Proyecto avalado por el Instituto Regiomontano Siglo XXI

Justificación

En Gilgal, los niños son Muy Importantes No porque sean “los adultos del mañana” o “el futuro”, sino porque a día de hoy son la Generación del Éxito.

Al igual que otros grupos como las personas discapacitadas, las mujeres y las minorías étnicas, los niños son vulnerables, por eso tienen derechos específicos para protegerlos.

Además, algunos niños son especialmente vulnerables y tienen derechos adicionales que ayudan a garantizar que pueden vivir sus vidas de forma plena, con igualdad, dignidad y respeto. Estos niños se encuentran entre las personas más vulnerables del mundo debido a la violación de los derechos humanos, que incluyen la violencia y el abuso sexual, la explotación infantil y la negación de sus derechos civiles y políticos. El derecho a la no discriminación también es aquí un asunto importante, especialmente para las niñas y los grupos minoritarios.

Los niños discapacitados, los niños refugiados (especialmente aquellos que se encuentran solos) y los niños en conflictos, son sólo ejemplos de niños a los que se les concede protección especial bajo la Comisión sobre los Derechos del Niño y otros instrumentos internacionales sobre derechos humanos.



Mucho Antes que Existieran los Derechos del Niño hace  más de  2000 años. Alguien dejó en claro lo importante que son los niños, ¿SI!  estamos hablando de Jesucristo.

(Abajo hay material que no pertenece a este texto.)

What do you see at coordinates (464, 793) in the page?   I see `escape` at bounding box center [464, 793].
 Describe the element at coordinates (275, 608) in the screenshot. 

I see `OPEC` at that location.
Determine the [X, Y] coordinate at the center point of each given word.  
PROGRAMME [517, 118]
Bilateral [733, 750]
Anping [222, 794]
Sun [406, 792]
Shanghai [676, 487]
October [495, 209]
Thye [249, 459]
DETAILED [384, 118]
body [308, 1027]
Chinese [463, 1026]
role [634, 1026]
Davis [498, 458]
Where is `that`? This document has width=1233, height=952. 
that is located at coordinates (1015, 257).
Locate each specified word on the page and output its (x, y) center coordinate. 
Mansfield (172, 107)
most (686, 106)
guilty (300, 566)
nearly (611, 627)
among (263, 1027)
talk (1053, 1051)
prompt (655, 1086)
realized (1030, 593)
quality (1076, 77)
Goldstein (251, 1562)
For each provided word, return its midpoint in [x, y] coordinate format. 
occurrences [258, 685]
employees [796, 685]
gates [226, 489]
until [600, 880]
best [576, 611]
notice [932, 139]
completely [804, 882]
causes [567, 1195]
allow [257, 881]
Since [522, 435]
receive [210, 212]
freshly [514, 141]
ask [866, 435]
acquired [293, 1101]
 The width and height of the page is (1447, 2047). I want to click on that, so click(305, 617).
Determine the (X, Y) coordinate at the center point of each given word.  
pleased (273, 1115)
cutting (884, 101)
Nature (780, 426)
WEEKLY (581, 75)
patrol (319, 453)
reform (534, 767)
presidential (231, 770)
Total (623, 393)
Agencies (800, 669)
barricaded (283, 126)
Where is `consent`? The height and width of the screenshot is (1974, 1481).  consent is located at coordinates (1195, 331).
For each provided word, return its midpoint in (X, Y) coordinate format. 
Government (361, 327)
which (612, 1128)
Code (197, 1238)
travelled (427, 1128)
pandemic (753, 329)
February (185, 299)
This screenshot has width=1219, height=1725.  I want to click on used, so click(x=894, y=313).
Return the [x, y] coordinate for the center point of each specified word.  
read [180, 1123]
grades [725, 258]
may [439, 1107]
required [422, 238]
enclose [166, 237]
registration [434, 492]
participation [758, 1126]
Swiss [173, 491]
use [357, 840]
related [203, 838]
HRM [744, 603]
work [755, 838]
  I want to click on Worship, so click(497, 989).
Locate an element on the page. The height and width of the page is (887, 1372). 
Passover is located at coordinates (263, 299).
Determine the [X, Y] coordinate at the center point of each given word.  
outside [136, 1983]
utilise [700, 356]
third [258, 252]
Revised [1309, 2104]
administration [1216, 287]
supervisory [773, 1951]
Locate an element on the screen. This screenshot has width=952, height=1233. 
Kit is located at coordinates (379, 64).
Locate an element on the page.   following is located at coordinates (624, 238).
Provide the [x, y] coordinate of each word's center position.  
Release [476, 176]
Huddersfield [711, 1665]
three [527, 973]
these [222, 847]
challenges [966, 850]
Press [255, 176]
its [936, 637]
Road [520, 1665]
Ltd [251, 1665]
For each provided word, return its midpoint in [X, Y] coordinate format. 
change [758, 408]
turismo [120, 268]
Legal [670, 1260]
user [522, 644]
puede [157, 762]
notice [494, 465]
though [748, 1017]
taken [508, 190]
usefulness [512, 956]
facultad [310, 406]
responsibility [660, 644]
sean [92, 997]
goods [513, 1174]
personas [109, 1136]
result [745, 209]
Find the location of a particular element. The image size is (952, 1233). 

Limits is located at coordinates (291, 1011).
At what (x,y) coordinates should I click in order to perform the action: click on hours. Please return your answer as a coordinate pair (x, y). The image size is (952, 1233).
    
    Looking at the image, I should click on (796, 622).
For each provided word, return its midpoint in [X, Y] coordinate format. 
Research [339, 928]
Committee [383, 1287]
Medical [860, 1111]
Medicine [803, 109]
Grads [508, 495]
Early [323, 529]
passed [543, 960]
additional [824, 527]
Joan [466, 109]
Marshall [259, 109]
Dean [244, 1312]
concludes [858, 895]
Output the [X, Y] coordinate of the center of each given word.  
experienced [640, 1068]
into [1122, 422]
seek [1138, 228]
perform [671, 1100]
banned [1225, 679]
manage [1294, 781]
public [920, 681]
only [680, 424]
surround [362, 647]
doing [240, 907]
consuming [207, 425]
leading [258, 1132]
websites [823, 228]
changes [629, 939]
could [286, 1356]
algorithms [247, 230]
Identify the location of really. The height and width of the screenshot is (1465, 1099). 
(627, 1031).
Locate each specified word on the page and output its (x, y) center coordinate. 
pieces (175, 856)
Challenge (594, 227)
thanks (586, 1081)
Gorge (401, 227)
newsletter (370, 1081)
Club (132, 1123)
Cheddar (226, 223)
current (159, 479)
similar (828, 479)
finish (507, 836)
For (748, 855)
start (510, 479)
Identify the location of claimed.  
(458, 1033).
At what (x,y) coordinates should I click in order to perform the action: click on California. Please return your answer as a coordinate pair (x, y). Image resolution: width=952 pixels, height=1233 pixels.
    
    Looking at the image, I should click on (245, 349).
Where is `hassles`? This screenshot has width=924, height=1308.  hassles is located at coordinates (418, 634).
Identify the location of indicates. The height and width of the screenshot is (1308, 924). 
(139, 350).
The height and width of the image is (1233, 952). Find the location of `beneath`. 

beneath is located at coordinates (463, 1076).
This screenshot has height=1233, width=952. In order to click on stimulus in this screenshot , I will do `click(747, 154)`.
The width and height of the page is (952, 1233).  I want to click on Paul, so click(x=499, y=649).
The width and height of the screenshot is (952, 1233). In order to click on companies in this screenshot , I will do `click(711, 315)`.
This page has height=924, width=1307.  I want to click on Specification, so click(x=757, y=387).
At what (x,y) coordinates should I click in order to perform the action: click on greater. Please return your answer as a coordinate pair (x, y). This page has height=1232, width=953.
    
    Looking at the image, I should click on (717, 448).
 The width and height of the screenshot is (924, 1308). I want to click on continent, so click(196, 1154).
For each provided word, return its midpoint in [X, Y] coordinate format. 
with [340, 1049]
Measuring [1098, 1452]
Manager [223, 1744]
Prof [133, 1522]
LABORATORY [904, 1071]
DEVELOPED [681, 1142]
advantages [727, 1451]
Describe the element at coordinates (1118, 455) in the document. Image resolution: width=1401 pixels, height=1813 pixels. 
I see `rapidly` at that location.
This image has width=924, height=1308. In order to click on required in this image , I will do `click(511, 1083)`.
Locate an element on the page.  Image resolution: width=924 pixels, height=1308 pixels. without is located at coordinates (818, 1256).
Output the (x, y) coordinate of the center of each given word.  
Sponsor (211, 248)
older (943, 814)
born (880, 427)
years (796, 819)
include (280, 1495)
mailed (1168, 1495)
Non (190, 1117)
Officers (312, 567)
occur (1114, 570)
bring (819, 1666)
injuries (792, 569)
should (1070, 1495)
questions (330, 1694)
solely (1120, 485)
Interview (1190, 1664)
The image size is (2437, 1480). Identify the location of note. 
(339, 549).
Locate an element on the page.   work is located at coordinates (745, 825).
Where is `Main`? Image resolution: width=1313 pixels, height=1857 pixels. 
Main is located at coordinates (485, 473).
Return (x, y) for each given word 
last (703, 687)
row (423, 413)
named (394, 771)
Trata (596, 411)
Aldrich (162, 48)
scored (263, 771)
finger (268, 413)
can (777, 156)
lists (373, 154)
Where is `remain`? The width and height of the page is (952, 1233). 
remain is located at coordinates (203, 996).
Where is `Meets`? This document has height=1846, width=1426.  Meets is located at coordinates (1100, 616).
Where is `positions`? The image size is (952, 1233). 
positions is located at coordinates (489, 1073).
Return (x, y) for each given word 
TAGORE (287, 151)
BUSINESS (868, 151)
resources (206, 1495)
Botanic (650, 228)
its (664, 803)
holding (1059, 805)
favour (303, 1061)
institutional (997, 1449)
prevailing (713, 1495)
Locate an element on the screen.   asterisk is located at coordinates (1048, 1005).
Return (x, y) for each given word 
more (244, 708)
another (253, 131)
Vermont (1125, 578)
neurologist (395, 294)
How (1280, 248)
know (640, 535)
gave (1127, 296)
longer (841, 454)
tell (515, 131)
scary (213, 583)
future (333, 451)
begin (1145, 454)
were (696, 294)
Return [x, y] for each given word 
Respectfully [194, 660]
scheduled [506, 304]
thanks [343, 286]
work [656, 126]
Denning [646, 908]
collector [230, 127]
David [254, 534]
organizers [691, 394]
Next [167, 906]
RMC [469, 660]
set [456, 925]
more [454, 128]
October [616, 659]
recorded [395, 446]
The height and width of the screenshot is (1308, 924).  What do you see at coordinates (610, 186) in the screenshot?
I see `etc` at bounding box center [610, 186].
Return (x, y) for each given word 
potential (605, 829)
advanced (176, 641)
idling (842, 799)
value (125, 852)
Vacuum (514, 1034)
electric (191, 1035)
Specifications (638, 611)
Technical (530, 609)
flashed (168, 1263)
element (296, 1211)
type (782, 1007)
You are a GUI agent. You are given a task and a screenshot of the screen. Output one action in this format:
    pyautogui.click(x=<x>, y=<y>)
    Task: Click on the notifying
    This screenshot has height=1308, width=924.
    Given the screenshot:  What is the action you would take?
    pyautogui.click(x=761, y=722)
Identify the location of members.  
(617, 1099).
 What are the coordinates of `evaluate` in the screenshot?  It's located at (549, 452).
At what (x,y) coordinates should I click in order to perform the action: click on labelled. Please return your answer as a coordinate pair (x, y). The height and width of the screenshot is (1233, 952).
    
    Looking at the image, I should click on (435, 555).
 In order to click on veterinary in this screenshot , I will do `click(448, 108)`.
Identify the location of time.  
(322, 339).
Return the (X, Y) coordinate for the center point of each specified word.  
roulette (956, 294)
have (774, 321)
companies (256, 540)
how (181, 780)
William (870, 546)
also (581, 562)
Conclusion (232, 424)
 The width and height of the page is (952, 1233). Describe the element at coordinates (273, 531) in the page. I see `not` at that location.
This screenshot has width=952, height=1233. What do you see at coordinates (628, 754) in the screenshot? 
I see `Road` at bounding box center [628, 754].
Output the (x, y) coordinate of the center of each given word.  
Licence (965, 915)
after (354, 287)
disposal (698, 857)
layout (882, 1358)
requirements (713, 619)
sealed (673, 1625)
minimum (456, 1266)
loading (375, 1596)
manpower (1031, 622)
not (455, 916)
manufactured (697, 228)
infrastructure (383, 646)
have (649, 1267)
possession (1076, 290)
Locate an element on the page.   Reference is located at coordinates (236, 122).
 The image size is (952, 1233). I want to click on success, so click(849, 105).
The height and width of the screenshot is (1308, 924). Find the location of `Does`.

Como Iglesia deseamos brindar una formación integral a nuestros niños, en el área espiritual, emocional y física; Como ministerio infantil creamos herramientas innovadoras para fortalecer la Fe de los pequeños y puedan dar frutos que honren a nuestro Dios, sirviendo y testificando su poder en constante crecimiento, en estatura, en sabiduría, apartados para el Señor desde su niñez.


VISIÓN

Que nuestros niños (as) puedan ser llenos del Espíritu Santo, en un crecimiento integral, logrando adorar a Dios en espíritu y verdad; Desarrollando amor para Dios y su prójimo conduciéndolos a generar un impacto social.

MISIÓN

Lograr que nuestros niños (as) puedan perpetuar el evangelio completo de Jesucristo, a través de la comunión, adoración, alabanza, juegos, manualidades, tecnología, lectura comprensiva y demás actividades de su interés.